DATA IN THIS EXERCISE: Begin

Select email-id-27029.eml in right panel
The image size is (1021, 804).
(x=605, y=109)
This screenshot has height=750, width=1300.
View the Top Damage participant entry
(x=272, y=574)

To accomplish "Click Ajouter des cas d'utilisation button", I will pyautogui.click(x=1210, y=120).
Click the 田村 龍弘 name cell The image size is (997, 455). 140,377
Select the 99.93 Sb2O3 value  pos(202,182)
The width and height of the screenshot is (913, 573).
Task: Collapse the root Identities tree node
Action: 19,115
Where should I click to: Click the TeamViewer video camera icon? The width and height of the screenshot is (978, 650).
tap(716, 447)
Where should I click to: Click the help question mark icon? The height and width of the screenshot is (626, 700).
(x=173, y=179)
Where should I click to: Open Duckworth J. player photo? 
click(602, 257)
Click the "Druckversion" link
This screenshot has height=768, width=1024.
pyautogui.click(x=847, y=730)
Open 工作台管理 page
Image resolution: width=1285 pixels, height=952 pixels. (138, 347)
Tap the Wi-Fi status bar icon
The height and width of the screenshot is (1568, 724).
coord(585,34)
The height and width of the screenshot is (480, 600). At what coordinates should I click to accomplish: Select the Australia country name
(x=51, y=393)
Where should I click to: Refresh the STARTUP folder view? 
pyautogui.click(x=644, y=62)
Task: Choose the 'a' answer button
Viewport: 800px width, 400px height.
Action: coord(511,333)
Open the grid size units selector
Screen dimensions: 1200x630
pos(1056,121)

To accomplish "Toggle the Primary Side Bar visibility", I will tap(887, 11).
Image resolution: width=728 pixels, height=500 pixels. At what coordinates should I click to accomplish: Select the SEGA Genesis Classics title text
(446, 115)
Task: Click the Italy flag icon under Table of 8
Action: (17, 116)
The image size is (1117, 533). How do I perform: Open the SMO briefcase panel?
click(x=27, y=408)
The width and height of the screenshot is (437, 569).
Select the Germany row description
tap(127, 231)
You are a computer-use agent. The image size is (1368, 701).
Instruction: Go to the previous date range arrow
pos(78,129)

DATA IN THIS EXERCISE: End

◆ **WHAT YOU SHOULD DO**
Using the records above, report the count of lines holding "button" and nothing else.

◆ **WRITTEN SOLUTION**
2